Why Uber is the “Domino’s Pizza” of the Taxi industry

A lot has been said about Uber’s success, the company that swiftly became the dominant force in the global taxi and car service industry, raising over billions in capital and earning a staggering valuation of US$50 Billion. A great success story. But really, what’s so special about Uber?

Well, for one thing, Uber didn’t “disrupt” the taxi industry.

What if Uber bought Domino’s?

Say who?
Professor Clayton Christensen of the Harvard Business School and author of “The Innovator’s Dilemma”, who conceived the widely used (and often misused) concept of “disruptive innovation”. He explains that since Disruptive innovations originate in low-end or new-market footholds. Uber was launched in San Francisco (a well-served taxi market), and Uber’s customers were generally people already in the habit of hiring rides. Hence, Uber is not a “disruptive innovation”. 
 (For the full article: https://hbr.org/2015/12/what-is-disruptive-innovation).

So what explains Uber’s success? Perhaps an analogy, albeit an incomplete one.

The world most successful pizza delivery company, Domino’s Pizza, has started, similarly to Uber, in a well-served market (Chicago). It focused on just one element of the Pizza market — the delivery, which most pizza restaurant considered another way of making some extra profit by leveraging existing resources.

The product delivered by Domino’s Pizza was typically inferior in quality, because the founder, Tom Monaghan, found out while delivering pizza himself, that the certainty that the pizza will arrive within 30 minutes to the customer, is far more important than making a great pizza with the best (and expensive) ingredients. By the time people receive their pizza, they are so hungry that almost anything will taste good.
This is why a company that sells a mediocre pizza, with a very low food cost, while charging premium prices can still be the market leader.

Both Uber and Domino’s Pizza show us that great companies do not have to be the ones with the best product or the lowest prices. You do not have to have the best customer journey or experience, either. 
 While Domino’s gave customers certainty that their pizza will arrive within 30 minutes, Uber gave customers the certainty that the taxi will arrive on time, and that it won’t smell funky and the driver will be courteous.

Understanding the true emotional need of the customers was a key success factor, in this case certainty.

In both cases, this certainty enabled Uber and Dominos to control the access to the resources (Taxi cabs and Domino’s Franchises) and leverage their resources for explosive growth.

Neither Uber nor Domino’s disrupted their industries — but they became the dominant forces in them, nevertheless.

**TASKS AND EXERCISES:**
A. From the article on Uber and Domino's Pizza, reproduce the passage starting at "Why Uber is" and ending at "the taxi industry.".
B. Answer these questions using the article on Uber and Domino's Pizza:
(i) What valuation did Uber earn?
(ii) Who founded Domino's Pizza?
(iii) In which city was Uber launched?
C. According to the article on Uber and Domino's Pizza, what did Uber give customers certainty about? List each thing.

**DATA SUPPLIED:**

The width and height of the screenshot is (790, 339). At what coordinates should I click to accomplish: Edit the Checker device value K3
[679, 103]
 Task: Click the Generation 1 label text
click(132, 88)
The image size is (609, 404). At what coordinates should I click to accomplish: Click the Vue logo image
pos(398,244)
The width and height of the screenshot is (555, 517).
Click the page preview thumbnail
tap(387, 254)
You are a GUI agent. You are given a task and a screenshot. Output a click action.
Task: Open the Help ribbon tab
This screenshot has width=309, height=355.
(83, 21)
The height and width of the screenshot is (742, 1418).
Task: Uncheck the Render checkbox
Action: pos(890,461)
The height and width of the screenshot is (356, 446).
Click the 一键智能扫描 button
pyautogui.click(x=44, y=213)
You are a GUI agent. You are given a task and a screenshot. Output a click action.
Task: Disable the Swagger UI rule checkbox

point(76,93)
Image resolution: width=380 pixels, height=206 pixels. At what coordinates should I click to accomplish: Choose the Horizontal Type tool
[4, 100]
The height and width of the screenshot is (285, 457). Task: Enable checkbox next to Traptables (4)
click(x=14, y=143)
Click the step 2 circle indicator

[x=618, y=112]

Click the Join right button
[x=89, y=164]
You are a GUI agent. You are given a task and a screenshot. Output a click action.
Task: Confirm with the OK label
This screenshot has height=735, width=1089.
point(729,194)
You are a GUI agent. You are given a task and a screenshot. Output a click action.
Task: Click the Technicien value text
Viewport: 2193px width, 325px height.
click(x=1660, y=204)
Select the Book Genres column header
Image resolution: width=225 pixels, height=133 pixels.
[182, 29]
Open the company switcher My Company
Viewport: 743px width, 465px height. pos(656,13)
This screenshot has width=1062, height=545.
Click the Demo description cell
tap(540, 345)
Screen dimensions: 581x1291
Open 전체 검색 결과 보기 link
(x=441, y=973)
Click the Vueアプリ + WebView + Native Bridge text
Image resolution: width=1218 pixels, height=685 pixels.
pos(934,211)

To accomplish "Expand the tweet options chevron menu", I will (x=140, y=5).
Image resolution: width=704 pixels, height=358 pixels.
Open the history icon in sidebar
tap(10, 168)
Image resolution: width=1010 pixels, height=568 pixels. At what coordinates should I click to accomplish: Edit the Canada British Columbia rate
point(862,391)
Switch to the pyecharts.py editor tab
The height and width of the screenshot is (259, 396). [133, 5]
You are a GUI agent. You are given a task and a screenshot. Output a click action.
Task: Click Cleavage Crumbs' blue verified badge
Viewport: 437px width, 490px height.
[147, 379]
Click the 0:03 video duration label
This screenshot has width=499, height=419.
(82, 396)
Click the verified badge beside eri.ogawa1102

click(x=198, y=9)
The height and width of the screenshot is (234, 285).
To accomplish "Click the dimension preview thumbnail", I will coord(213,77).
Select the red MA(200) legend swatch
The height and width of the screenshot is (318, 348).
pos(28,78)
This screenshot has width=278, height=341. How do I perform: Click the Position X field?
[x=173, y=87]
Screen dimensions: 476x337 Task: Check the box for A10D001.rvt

**TASK SOLUTIONS:**
A.
Why Uber is the “Domino’s Pizza” of the Taxi industry

A lot has been said about Uber’s success, the company that swiftly became the dominant force in the global taxi and car service industry, raising over billions in capital and earning a staggering valuation of US$50 Billion. A great success story. But really, what’s so special about Uber?

Well, for one thing, Uber didn’t “disrupt” the taxi industry.

B.
(i) US$50 Billion
(ii) Tom Monaghan
(iii) San Francisco

C.
- That the taxi will arrive on time
- That it won't smell funky
- That the driver will be courteous